Naomi’s husband and sons died, leaving her in a vulnerable position as a widow living in a foreign land. Naomi attempted to convince Ruth to return to her Moabite family, arguing that God had made her a target of his judgment and that her suffering was too much for Ruth to have to endure. She even pronounced a blessing upon Ruth for her kindness. But Ruth refused to take her blessing and return to the relative security of her own people and family. She sealed her commitment to Naomi with an oath. Sensing Ruth’s resolve, Naomi finally gave in, but, upon returning to Bethlehem, she lamented that she had returned empty-handed, even though ever-loyal Ruth stood by her side.

Exegetical idea: Naomi experienced tragic loss and felt rejected by God, but Ruth vowed to stay with her, even though such sacrificial love may have seemed risky and been unappreciated.

Theological Principles

The only action attributed to God by the narrator is a gracious one—God came to the aid of his people and reversed the effects of the famine (1:6). Naomi viewed God as the one who rewards those who are worthy (1:8–9), yet she also depicted him as her adversary who had afflicted her by killing her husband and sons (1:13, 20–21). However, neither this chapter nor the story as a whole suggests Naomi’s perspective is correct. Contrary to Naomi, the narrator portrays God as one who is predisposed to intervene on behalf of the afflicted.

Sacrificial love, as exemplified by Ruth, is at the heart of the biblical message. Jesus says the whole Law can be summed up in two commands: to love the Lord God with all one’s being, and to love one’s neighbors as oneself (Matt. 22:37–39). As he commands his disciples to love one another, he reminds them that the greatest expression of love is to give one’s life for one’s friends (John 15:12–13). The implication is that genuine love may have its risks and even demand the ultimate sacrifice.

Theological idea: People may experience tragedy and feel rejected by God, but followers of Christ should reach out to them in sacrificial love, even though such love may seem risky and unappreciated.

Homiletical Trajectories

(1) One trajectory will focus on Naomi’s experience and her faulty perception of the Lord. In this chapter we see that personal tragedy and pain can overwhelm those who live in the fallen world. Yet in the midst of such suffering, we should not necessarily attribute our pain directly to God or cast him in the role of an enemy. If we look carefully we can detect his gracious hand, bringing relief from famine, as it were. We can take comfort in the fact that God is the ally of his people, not their enemy. Though he may not insulate us from the tragic realities of the fallen world, he cares for the needy and is predisposed to intervene on their behalf.
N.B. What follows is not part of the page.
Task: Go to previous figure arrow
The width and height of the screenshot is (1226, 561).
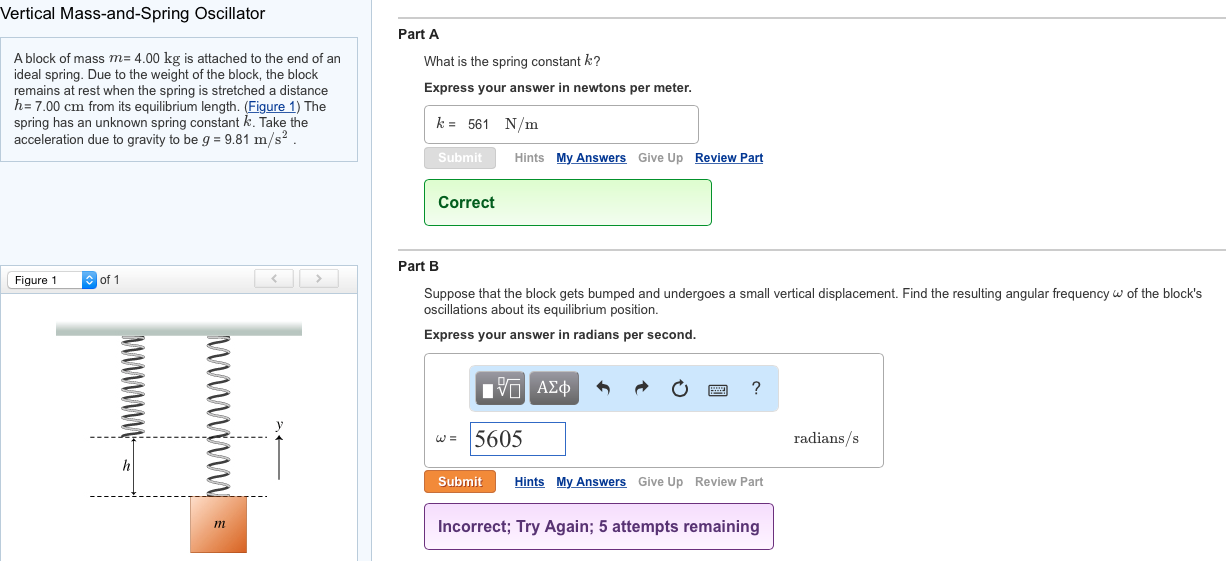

(2) A second trajectory will focus on Ruth and her example of self-sacrificial love. When we encounter people who feel as if they are targets of God’s anger, we should reach out to them in sacrificial love, as Ruth did to Naomi. Such love demands great moral courage and commitment, for it can be risky and unappreciated.

(3) The book’s third theme—that God rewards those who love sacrificially—is only hinted at in chapter one, when Naomi pronounces a blessing upon Ruth (1:8–9). However, Ruth’s self-imprecation appears to trump the blessing (1:17) and creates tension in the plot. Given the seemingly risky task Ruth has taken up, one wonders if her loyalty will really pay off, especially when Naomi disregards her allegiance.

Preaching idea: When people experience tragedy and feel rejected by God, we must reach out to them in Christlike sacrificial love, even though such love may seem risky and unappreciated.